Berdasarkan pantauan, persidangan dimulai tepat pukul 09.00 WIB
sesuai dengan jadwal yang diberikan oleh MK. pada kesempatan pertama MK
memberikan kepada Ketua Tim Kuasa Hukum pemohon gugatan yakni Bambang
Widjoyanto untuk memberikan pendapatnya.

Selanjutnya, diberikan kepada tim kuasa hukum yang lain yakni Denny
Indrayana untuk memberikan penjelasan hukum terkait dengan gugatan PHPU.

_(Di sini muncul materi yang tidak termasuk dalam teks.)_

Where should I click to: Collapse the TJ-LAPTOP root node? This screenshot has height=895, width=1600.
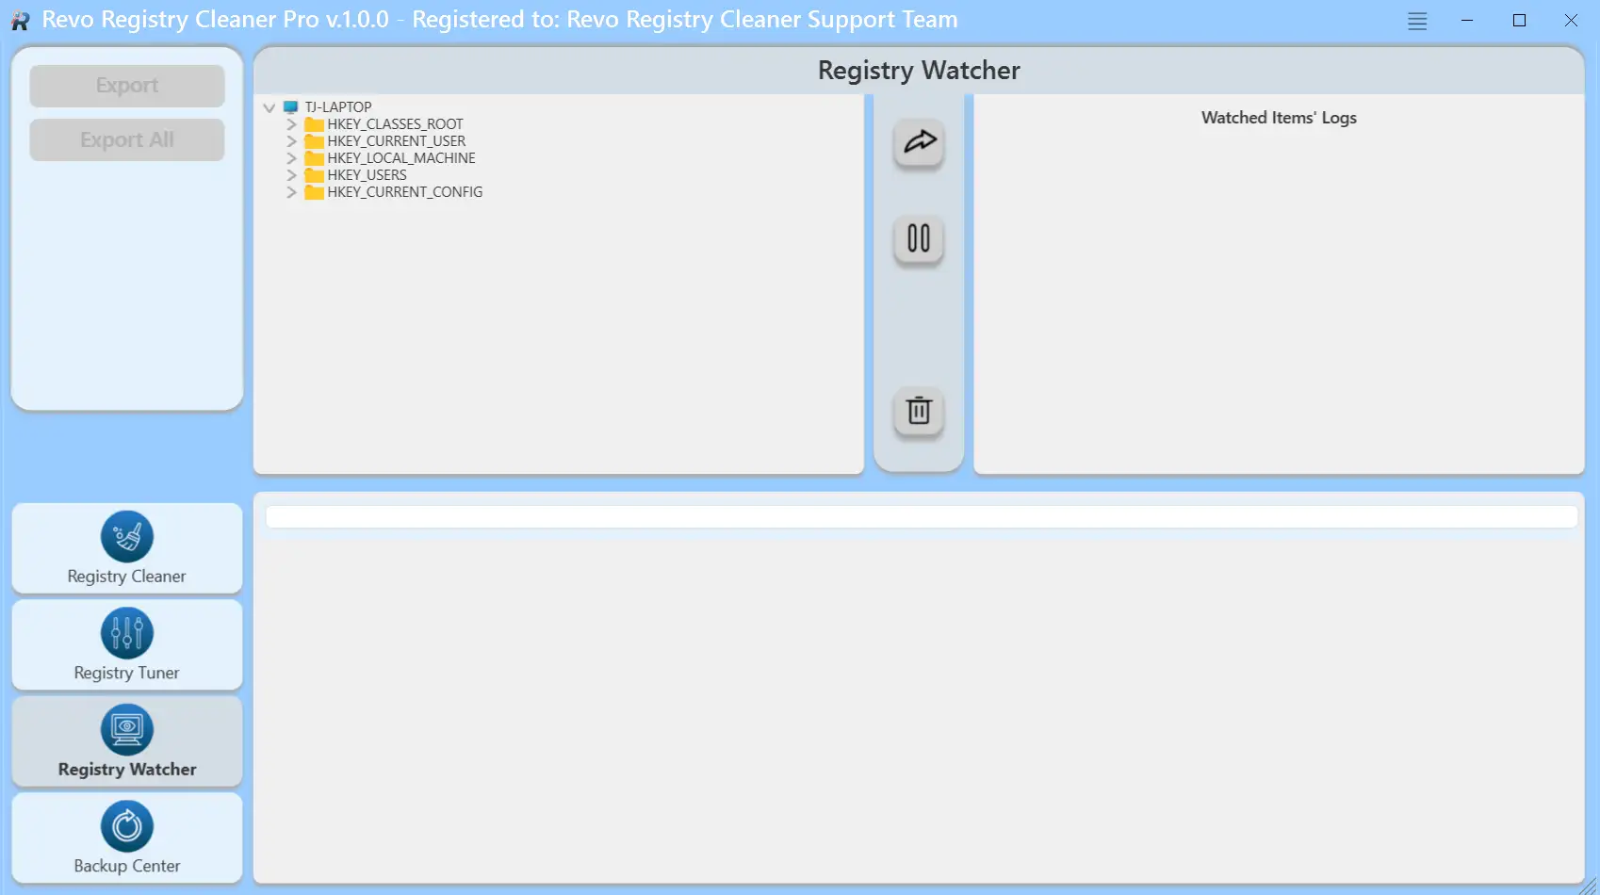269,107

Pada sidang kali ini, berupa sidang pemeriksaan, pendahuluan, dan
penyerahan perbaikan jawaban dan keterangan. Sidang kali ini menentukan
nasib gugatan yang diajukan oleh pemohon untuk dilanjutkan atau di tolak
oleh majelis hakim MK.

Diketahui, pasangan Calon Presiden dan Wakil Presiden Nomor urut 02
Prabowo Subianto – Sandiaga Solahudin Uno menggugat hasil perhitungan
Komisi Pemilihan Umum (KPU) yang memenangkan Pasangan Calon Presiden dan
Wakil Presiden Joko Widodo – Ma’aruf Amin dengan selisih sekitar 5
persen.

Hasil KPU, pasangan Jokowi-Ma’ruf memperoleh 55,50 persen suaran dan Prabowo-Sandi sebesar 44,50 persen suara.